Prosegue il progetto sulla sicurezza del Comune di Siena: nuove telecamere e nuove aree di ripresa

Sette nuove aree di ripresa e nuove telecamere in diverse zone della città, compresa Piazza del Campo. Così il Comune di Siena porta avanti il progetto sulla videosorveglianza per aumentare la sicurezza in città.

L’attuale rete, infatti, sarà implementata con ben sette aree di ripresa, come si legge negli atti ufficiali di Palazzo Pubblico: via Banchi di Sotto; svincolo Tufi (con lettura targhe); antiporto Camollia; vicolo dei Malcontenti; Porta Pispini; viale Bracci; via La Malfa. Altre telecamere, che risultano obsolete, saranno sostituite, anche alcune in Palazzo Pubblico e alcune di palazzo Berlinghieri.

Palazzo Pubblico ha infatti individuato anche un elenco delle telecamere obsolete da sostituire: in particolare in via Tozzi, La Lizza,  via Pantaneto, Logge del Papa, San Domenico, piazza Salimbeni, parco Montessori e v ia Montanini.

“A seguito di un approfondito confronto fra i tecnici del Comune di Siena e del Consorzio Terrecablate – scrive negli atti l’amministrazione -, si può procedere all’ammodernamento ed al potenziamento del Sistema di videosorveglianza urbana “Sicurezza 2019” che consiste nell’installazione di sette nuove aree di ripresa e la sostituzione di otto  telecamere non più performanti per la bassa qualità delle immagini o per gli illuminatori infrarossi mal funzionanti”.
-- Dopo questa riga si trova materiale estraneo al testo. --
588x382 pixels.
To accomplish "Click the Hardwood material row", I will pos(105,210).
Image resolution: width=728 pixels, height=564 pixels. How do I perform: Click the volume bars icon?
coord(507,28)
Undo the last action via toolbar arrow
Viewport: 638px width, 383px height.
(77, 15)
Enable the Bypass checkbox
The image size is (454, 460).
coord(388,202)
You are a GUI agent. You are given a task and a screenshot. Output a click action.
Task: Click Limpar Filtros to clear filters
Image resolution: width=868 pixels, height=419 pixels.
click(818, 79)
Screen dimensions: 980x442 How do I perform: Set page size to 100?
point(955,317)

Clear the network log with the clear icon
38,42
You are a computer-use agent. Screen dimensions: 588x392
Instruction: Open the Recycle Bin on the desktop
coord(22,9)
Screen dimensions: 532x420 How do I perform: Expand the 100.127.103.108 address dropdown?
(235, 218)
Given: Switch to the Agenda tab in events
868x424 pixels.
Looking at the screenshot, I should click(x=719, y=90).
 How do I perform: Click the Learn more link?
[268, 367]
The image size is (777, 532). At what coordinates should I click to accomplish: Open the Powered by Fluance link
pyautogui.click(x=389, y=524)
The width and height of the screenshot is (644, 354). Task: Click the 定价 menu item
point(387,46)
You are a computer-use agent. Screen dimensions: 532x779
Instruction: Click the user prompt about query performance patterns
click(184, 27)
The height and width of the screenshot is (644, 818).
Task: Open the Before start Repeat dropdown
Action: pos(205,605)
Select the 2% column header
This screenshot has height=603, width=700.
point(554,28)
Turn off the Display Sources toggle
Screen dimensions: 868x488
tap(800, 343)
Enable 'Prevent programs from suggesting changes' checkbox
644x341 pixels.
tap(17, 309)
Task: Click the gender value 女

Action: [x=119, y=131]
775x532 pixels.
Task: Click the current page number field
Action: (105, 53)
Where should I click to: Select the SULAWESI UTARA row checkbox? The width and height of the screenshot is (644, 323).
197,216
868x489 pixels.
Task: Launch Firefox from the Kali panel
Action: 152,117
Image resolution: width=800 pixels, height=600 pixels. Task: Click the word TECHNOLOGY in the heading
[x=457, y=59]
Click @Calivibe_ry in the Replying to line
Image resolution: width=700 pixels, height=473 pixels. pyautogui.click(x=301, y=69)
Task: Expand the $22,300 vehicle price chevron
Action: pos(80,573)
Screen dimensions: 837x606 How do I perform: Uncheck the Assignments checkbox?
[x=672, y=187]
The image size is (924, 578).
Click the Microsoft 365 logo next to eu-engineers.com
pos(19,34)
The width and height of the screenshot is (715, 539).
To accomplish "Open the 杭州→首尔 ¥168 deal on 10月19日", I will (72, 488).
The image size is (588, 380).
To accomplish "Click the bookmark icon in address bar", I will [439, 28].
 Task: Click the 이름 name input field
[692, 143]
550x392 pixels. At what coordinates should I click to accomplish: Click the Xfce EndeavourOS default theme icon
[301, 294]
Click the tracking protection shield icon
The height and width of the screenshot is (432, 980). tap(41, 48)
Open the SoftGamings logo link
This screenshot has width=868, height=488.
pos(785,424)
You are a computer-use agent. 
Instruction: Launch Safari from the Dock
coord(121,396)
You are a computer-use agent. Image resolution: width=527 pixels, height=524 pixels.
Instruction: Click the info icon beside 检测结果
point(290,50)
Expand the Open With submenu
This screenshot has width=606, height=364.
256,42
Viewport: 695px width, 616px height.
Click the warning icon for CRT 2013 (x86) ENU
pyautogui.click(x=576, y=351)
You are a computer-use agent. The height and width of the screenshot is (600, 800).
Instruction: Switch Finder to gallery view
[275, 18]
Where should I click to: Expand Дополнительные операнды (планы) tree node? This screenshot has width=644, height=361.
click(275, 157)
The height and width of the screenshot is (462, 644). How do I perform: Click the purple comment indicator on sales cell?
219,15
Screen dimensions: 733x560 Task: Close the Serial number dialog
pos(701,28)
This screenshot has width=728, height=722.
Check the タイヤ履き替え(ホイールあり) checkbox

L’implementazione del sistema rientra nel “Patto per l’attuazione della sicurezza urbana – attivazione sistema integrato di videosorveglianza nella provincia di Siena” che è stato firmato a luglio 2019 il tra la Prefettura di Siena, la Provincia di Siena, i comuni della provincia di Siena, la questura di Siena, il comando provinciale dell’Arma dei Carabinieri di Siena e il comando provinciale della Guardia di Finanza di Siena dove “i Comuni firmatari si impegnano a garantire alle forze di polizia, a mezzo di appositi collegamenti telematici a cura del Consorzio Terrecablate, la diretta visualizzazione delle immagini riprese dagli impianti di videosorveglianza installati nei territori di rispettiva competenza”. Secondo Palazzo Pubblico infatti “l’utilizzo di sistemi di videosorveglianza rappresenta un’efficace forma di difesa passiva, controllo e deterrenza di fenomeni criminosi e vandalici, uno strumento attivo di protezione civile e di monitoraggio dei fattori di criticità per la viabilità”.